De cara a esto, ADM desarrolla programas de nutrición animal diseñados para acompañar cada etapa de crecimiento de los pollos de engorda, incorporando ingredientes funcionales y tecnologías que contribuyen a mejorar el desempeño productivo, la resiliencia de las aves y la calidad final del producto, donde, a partir de compuestos bioactivos naturales de origen vegetal, ayudan a fortalecer la salud intestinal y el desempeño fisiológico de las aves, favoreciendo una producción más eficiente y alineada con las necesidades actuales de la industria.

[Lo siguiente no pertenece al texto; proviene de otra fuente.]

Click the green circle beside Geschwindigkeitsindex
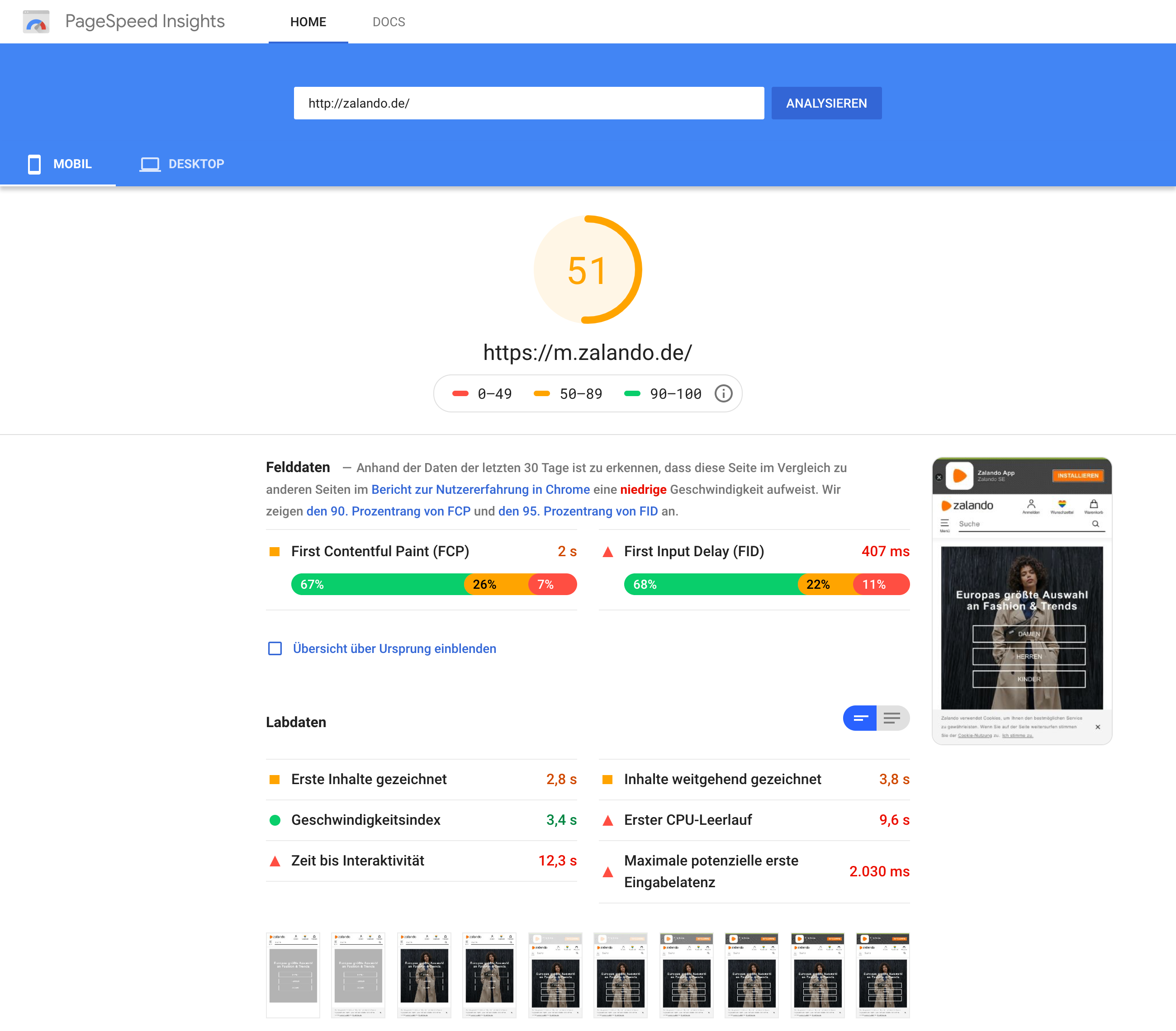The width and height of the screenshot is (1176, 1031). click(x=275, y=820)
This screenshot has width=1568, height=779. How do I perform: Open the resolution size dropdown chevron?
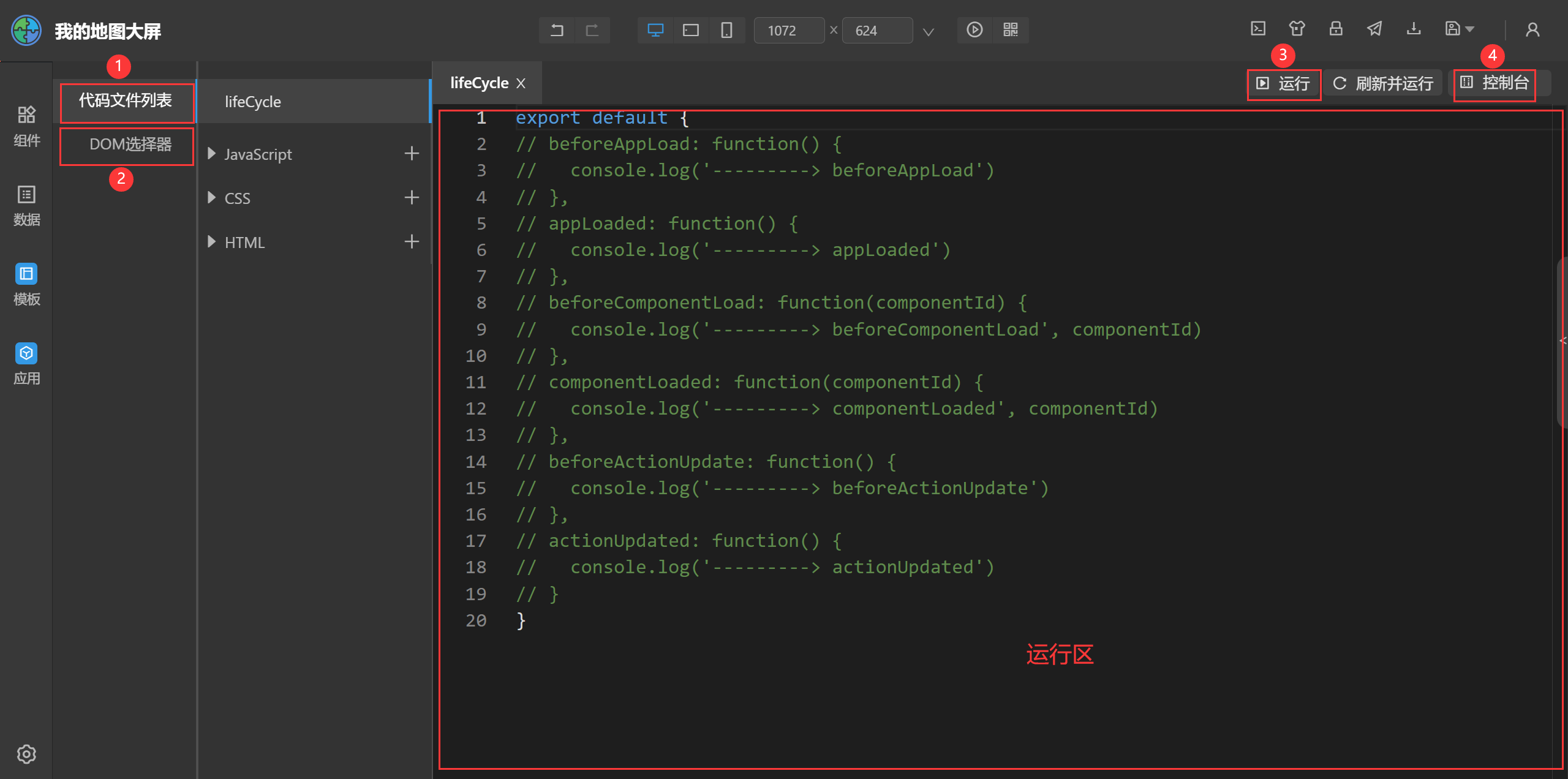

«La nutrición es mucho más que alimentar a un ave para que crezca. Hoy representa una herramienta integral que permite mejorar la salud, la eficiencia productiva y la calidad del producto final. Cada nutriente, ingrediente funcional y programa alimenticio tiene un impacto directo en lo que finalmente recibe el consumidor», señala el doctor Ángel Ornelas, gerente de Nutrición para Avicultura y Acuicultura en ADM México.
Uno de los atributos que mejor refleja la relación entre nutrición y calidad es la pigmentación de la piel del pollo. En regiones como el centro y sureste de México, los consumidores suelen asociar una coloración amarilla uniforme con frescura, calidad y buena alimentación del ave.
“Esta pigmentación se obtiene a partir de carotenoides naturales presentes en ingredientes de origen vegetal como el maíz, la alfalfa o la flor de cempasúchil. En nuestras soluciones las integramos a través del alimento, donde estos compuestos son absorbidos por el organismo del ave y depositados en la piel, picos, tarsos y los tejidos grasos, contribuyendo a la apariencia característica que demanda el mercado”, acota el doctor.
Sin embargo, hay otros factores a considerar, como la salud intestinal, la condición de las materias primas, el manejo productivo, el control de enfermedades y la conservación adecuada del alimento, lo que influye directamente en la capacidad de las aves para absorber y aprovechar los nutrientes, lo que resalta a la alimentación como uno de los pilares más importantes para alcanzar estándares elevados de calidad.
En un contexto donde la seguridad alimentaria, la sostenibilidad y la calidad son prioridades crecientes para productores y consumidores, la nutrición animal continuará desempeñando un papel fundamental para garantizar el acceso a proteínas de alta calidad y contribuir al futuro de la alimentación.